La sonrisa se borra del rostro de Hamza.

Así se quedan los dos, inmóviles en la puerta, Hamza mirando al suelo. Se oye el rebuzno de un burro.

– Pasa -dice Hamza, abriendo la puerta de par en par-. Por favor, entra.

***

Se sientan en el suelo de una habitación escasamente amueblada. Hay una alfombra típica de Herat, cojines bordados con cuentas y una foto enmarcada de La Meca colgada de la pared. Se sientan junto a la ventana abierta, a ambos lados de un rectángulo de luz. Laila oye voces femeninas que susurran en otra habitación. Un niño descalzo deposita en el suelo una bandeja con té verde y turrón gaaz de pistachos. Hamza lo señala con la cabeza.

– Mi hijo.

El niño se va sin decir nada.

– Cuéntame -indica el hombre en tono cansado.
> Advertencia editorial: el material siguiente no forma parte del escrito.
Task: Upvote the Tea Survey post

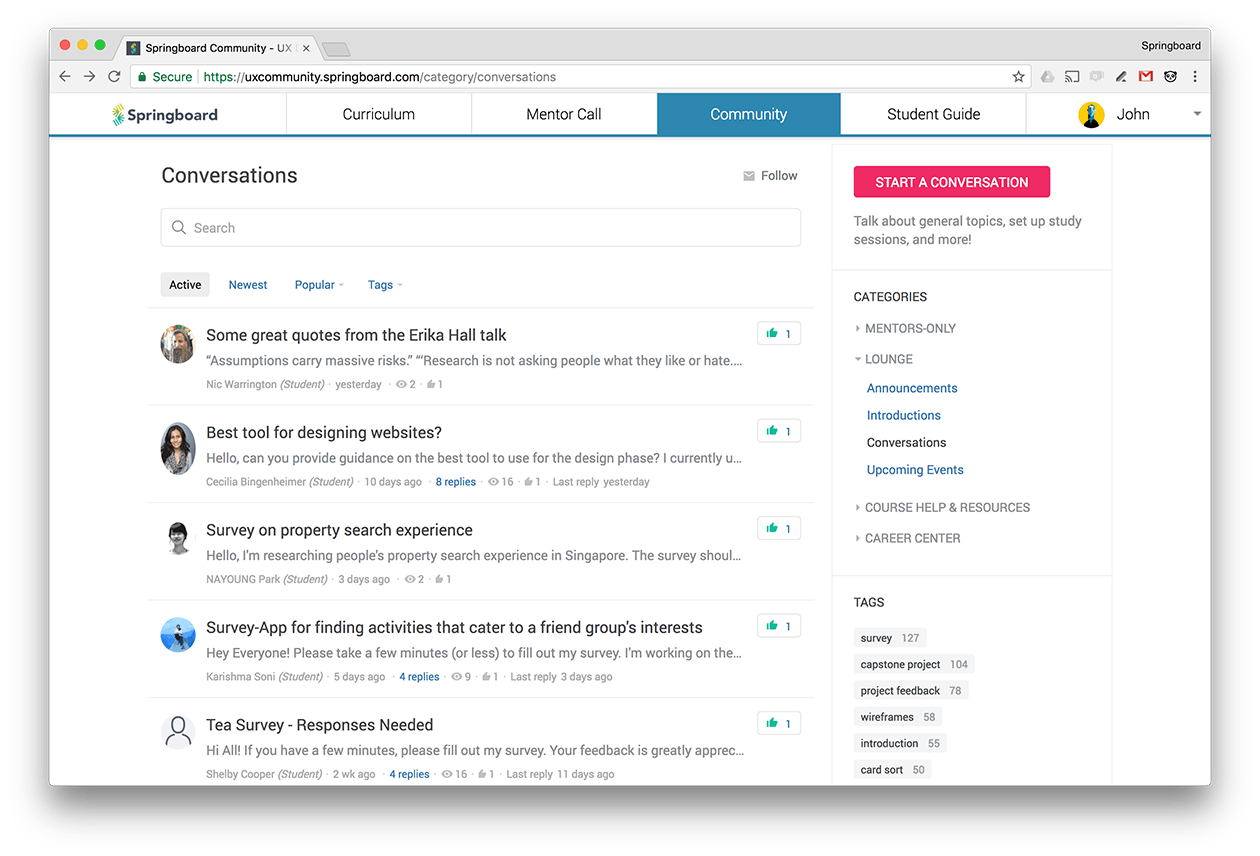Action: click(778, 722)
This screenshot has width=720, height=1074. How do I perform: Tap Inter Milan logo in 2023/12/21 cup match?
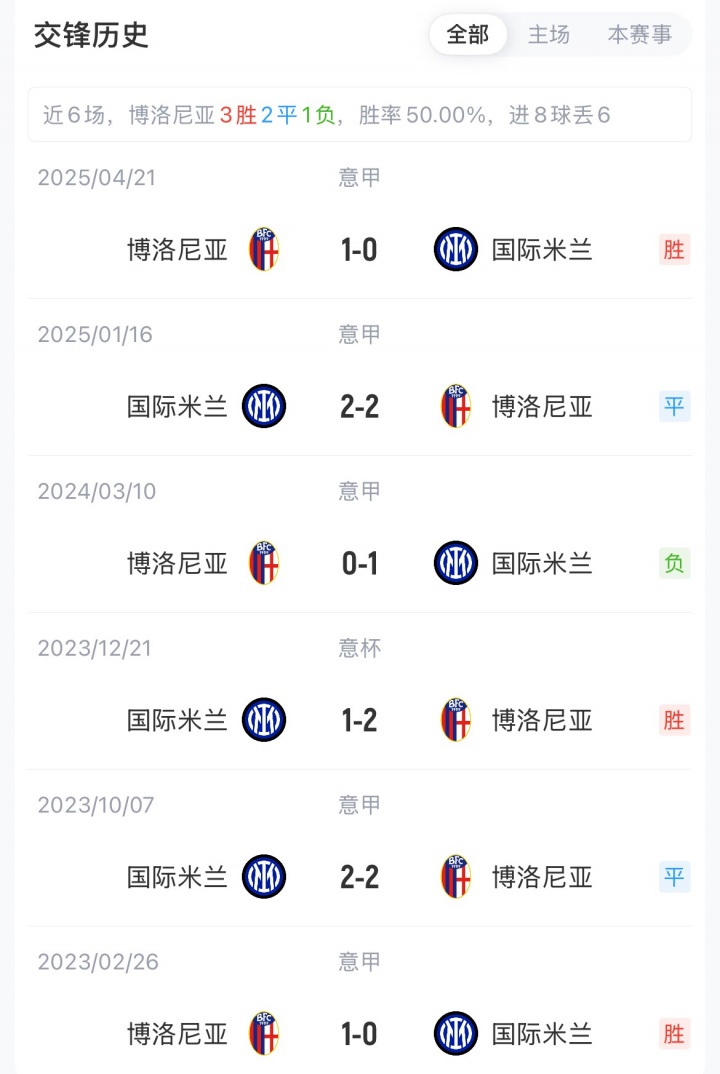(x=264, y=720)
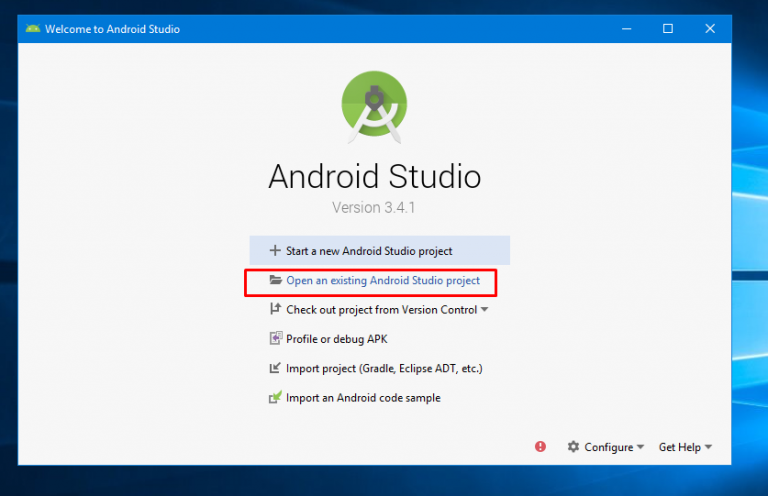
Task: Open the Get Help dropdown arrow
Action: click(x=709, y=447)
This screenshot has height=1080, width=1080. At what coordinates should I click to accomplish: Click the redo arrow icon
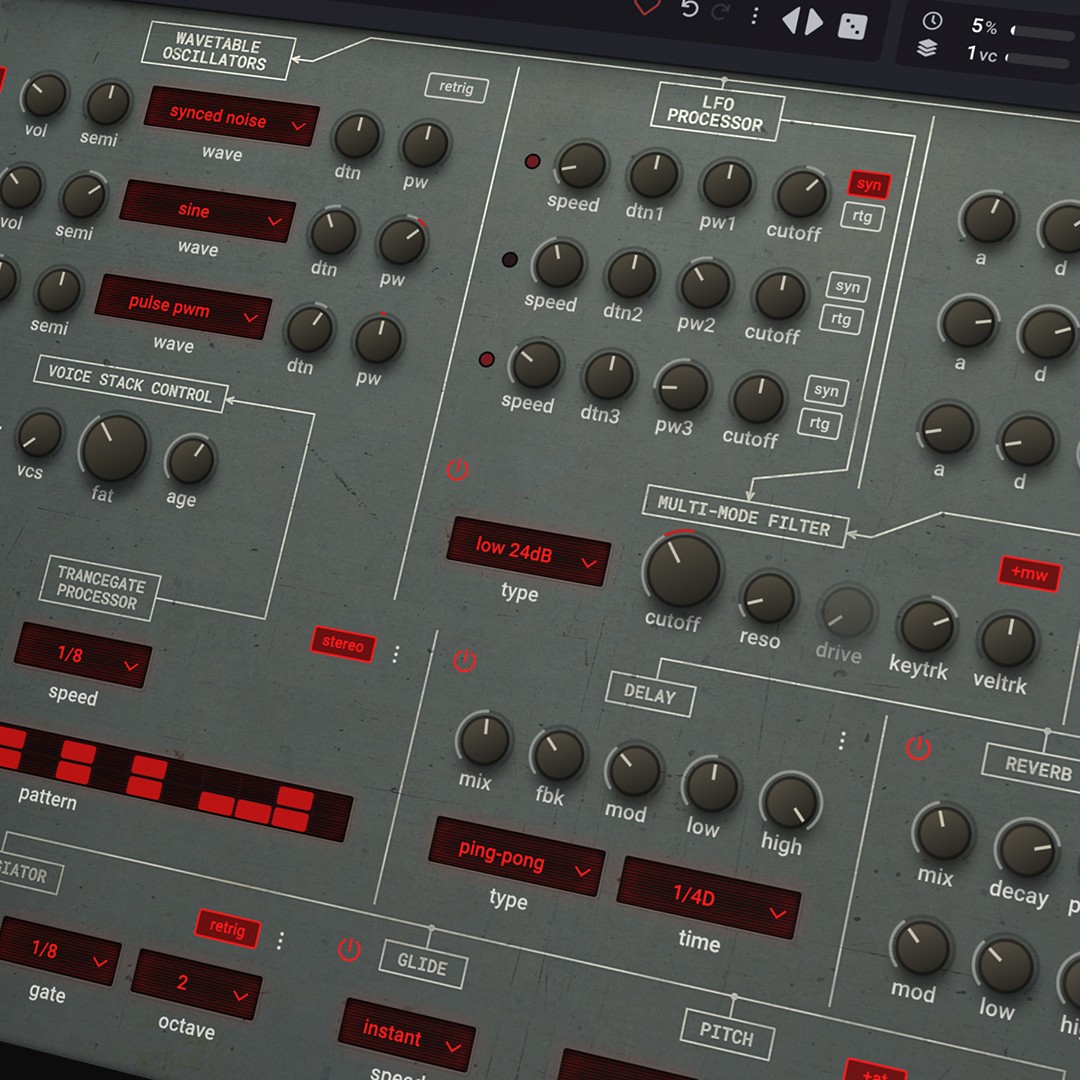click(720, 12)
Laila se lo relata todo. Tarda más de lo que pensaba. Hacia el final de la historia, tiene que esforzarse para no perder la compostura. Aunque ha pasado un año, sigue resultándole muy doloroso hablar de Mariam.

Cuando termina, Hamza guarda silencio durante un buen rato. Lentamente hacer girar la taza de té en el plato, primero hacia un lado, luego hacia el otro.

– Mi padre, que en paz descanse, la quería mucho -dice finalmente-. Fue él quien le cantó el azan en el oído cuando nació. La visitaba todas las semanas sin falta. A veces me llevaba con él. Era su tutor, sí, pero también su amigo. Mi padre era un hombre muy caritativo. Se le partió el corazón cuando Yalil Jan la dio en matrimonio.

– Siento mucho la muerte de tu padre. Que Alá perdone sus pecados.

Hamza agradece sus palabras con una inclinación de cabeza.

– Murió siendo muy anciano. De hecho, sobrevivió a Yalil Jan. Lo enterramos en el cementerio de la aldea, no lejos de donde descansa la madre de Mariam. Mi padre era un hombre muy bueno, que merecía el paraíso.

Laila bebe un poco de té.

– ¿Puedo preguntarte una cosa? -dice luego.

– Por supuesto.

– ¿Podrías mostrarme dónde vivía Mariam? -dice Laila-. ¿Podrías llevarme hasta allí?

***

El taxista acepta esperar un poco más.

Hamza y Laila salen de la aldea y bajan por la carretera que conecta Gul Daman con Herat. Al cabo de unos quince minutos, Hamza señala una angosta abertura en la alta hierba que bordea la carretera.

– Se va por ahí -dice-. Hay un sendero.

El camino es agreste, tortuoso, y apenas se intuye entre la vegetación y la maleza. Mientras Laila avanza con Hamza por la sinuosa vereda, la alta hierba agitada por el viento le azota las pantorrillas. A ambos lados crecen las flores silvestres que se inclinan a merced de la brisa, algunas altas y con pétalos redondos, otras bajas y con las hojas en forma de abanico, en un caleidoscopio de colores. Aquí y allá, asoman los ranúnculos por entre pequeños arbustos. Laila oye el chillido de las golondrinas en el cielo y el canto de las cigarras a sus pies.